If new Leicester Tigers coach Heyneke Meyer wants to become the first coach in world rugby to win the Super 14 and the Heineken Cup titles then he couldn't have asked for a tougher starting point in Europe than tackling the Ospreys.
The EDF Energy Cup holders - they beat the Tigers in the final at Twickenham earlier in the year to rob them of their crown - head to Welford Road on Sunday for the marquee match in Pool 3 and Meyer can't wait to see what the top tournament in the northern hemisphere has to offer.
"The Heineken Cup was one of the attractions for me coming to work in Europe," said the man who led the Blue Bulls to five successive Currie Cup finals and took the Super 14 title to South Africa in 2007.
"It is huge challenge for any team. It's a round-robin competition and a knock-out all in one. That makes it a really tough competition to win and you need to be 100 per cent in every game.
"I've been involved in the top competition in the southern hemisphere and I am looking forward to being involved in the top competition in the northern hemisphere. There are more teams involved from more countries in the Heineken Cup and I am looking forward to seeing different players and teams from different cultures.
"It's going to be an interesting challenge. There is no doubt the Heineken Cup is a top competition and it is going to grow in stature and get better and better because so many of the world's top players are involved.
"Even in places like South Africa the profile of the Heineken Cup is growing. I remember watching the Munster-Toulouse final at home. With all those supporters there it was a great spectacle - there is a great vibe about the Heineken Cup."

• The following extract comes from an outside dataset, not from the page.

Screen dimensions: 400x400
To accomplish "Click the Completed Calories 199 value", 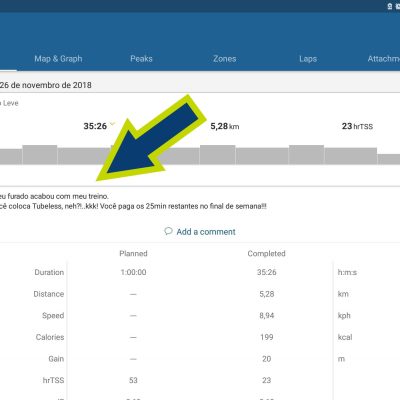I will [267, 337].
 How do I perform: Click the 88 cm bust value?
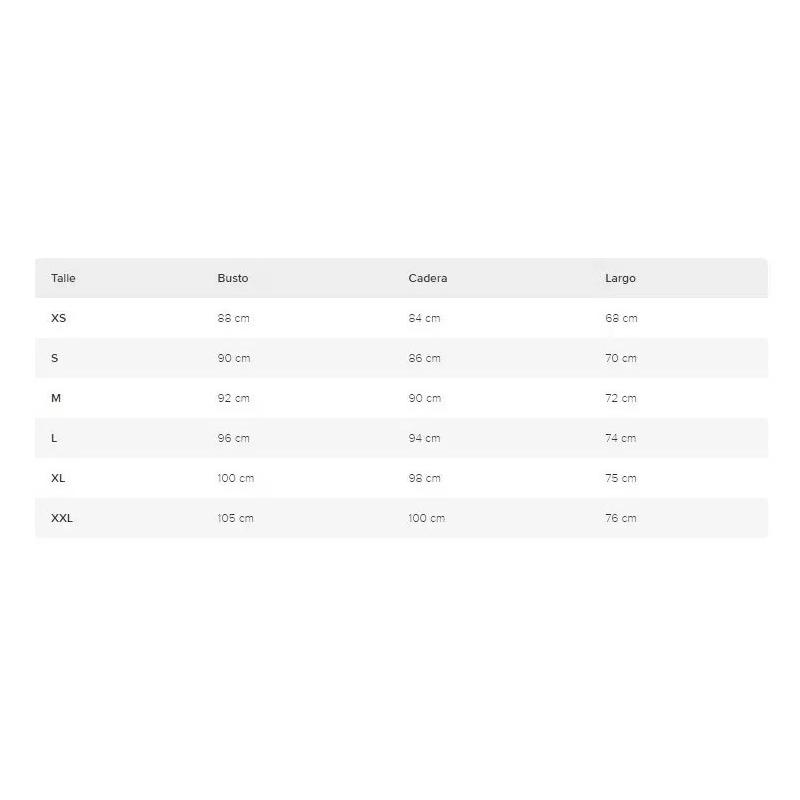pos(234,318)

Although still only 40, Meyer has been coaching since leaving the University of Pretoria with a sports psychology degree. In 1998 he was coach to the Emerging Springboks, an assistant to the Springboks at the 1999 Rugby World Cup and then head coach of the Northern Bulls in the Currie Cup in 2000.

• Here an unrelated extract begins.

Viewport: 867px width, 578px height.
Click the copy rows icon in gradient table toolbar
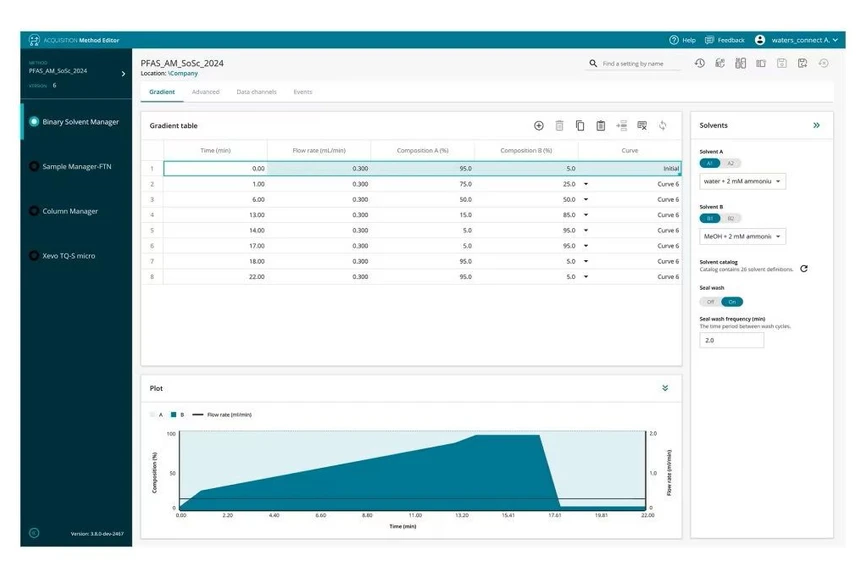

At the same time he became assistant coach to the Stormers in the then Super 12. He won the Vodacom Cup in 2001 and then led the re-named Blue Bulls into the first of their five successive Currie Cup finals in 2002.
He then signed off at the Blue Bulls with a Super 14 triumph in 2007 before losing out on the Springboks coaching post to Pieter de Villiers. That ultimately led him to Leicester as a replacement for former Pumas coach Marcello Loffreda.
"My long-term goal is to make Leicester the best club side in the world. We should be able to achieve that in my time here," said Meyer shortly after signing a three-year contract.
"When I left the Bulls after winning the Super 14 last year and failed to get the job of South Africa coach, I thought my time in rugby was over. I had been a coach since I was 20 and I got out of the game by taking charge of a sports nutrition company and turned down a number of offers from international and club sides.
"Then Leicester came in, a club which shares my vision and values, and here I am."